## Exercise objective:
Could you copy out every one of the records below, character for character?

-- START Records for the exercise --

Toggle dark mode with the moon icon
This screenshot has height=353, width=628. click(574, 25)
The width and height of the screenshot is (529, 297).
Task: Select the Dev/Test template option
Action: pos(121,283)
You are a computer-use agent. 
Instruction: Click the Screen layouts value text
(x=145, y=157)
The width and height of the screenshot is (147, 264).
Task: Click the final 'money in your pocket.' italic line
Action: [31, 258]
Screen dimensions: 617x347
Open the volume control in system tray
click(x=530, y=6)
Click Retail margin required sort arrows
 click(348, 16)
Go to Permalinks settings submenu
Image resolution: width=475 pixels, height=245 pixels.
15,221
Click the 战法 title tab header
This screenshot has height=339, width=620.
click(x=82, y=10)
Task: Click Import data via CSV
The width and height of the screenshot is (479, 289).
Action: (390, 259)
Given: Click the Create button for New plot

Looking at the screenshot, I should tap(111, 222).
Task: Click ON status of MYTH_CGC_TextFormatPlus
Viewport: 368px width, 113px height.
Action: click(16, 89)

-- END Records for the exercise --

## Solution below:
Toggle dark mode with the moon icon
This screenshot has height=353, width=628. click(574, 25)
The width and height of the screenshot is (529, 297).
Task: Select the Dev/Test template option
Action: pos(121,283)
You are a computer-use agent. 
Instruction: Click the Screen layouts value text
(x=145, y=157)
The width and height of the screenshot is (147, 264).
Task: Click the final 'money in your pocket.' italic line
Action: [31, 258]
Screen dimensions: 617x347
Open the volume control in system tray
click(x=530, y=6)
Click Retail margin required sort arrows
 click(348, 16)
Go to Permalinks settings submenu
Image resolution: width=475 pixels, height=245 pixels.
15,221
Click the 战法 title tab header
This screenshot has height=339, width=620.
click(x=82, y=10)
Task: Click Import data via CSV
The width and height of the screenshot is (479, 289).
Action: (390, 259)
Given: Click the Create button for New plot

Looking at the screenshot, I should tap(111, 222).
Task: Click ON status of MYTH_CGC_TextFormatPlus
Viewport: 368px width, 113px height.
Action: click(16, 89)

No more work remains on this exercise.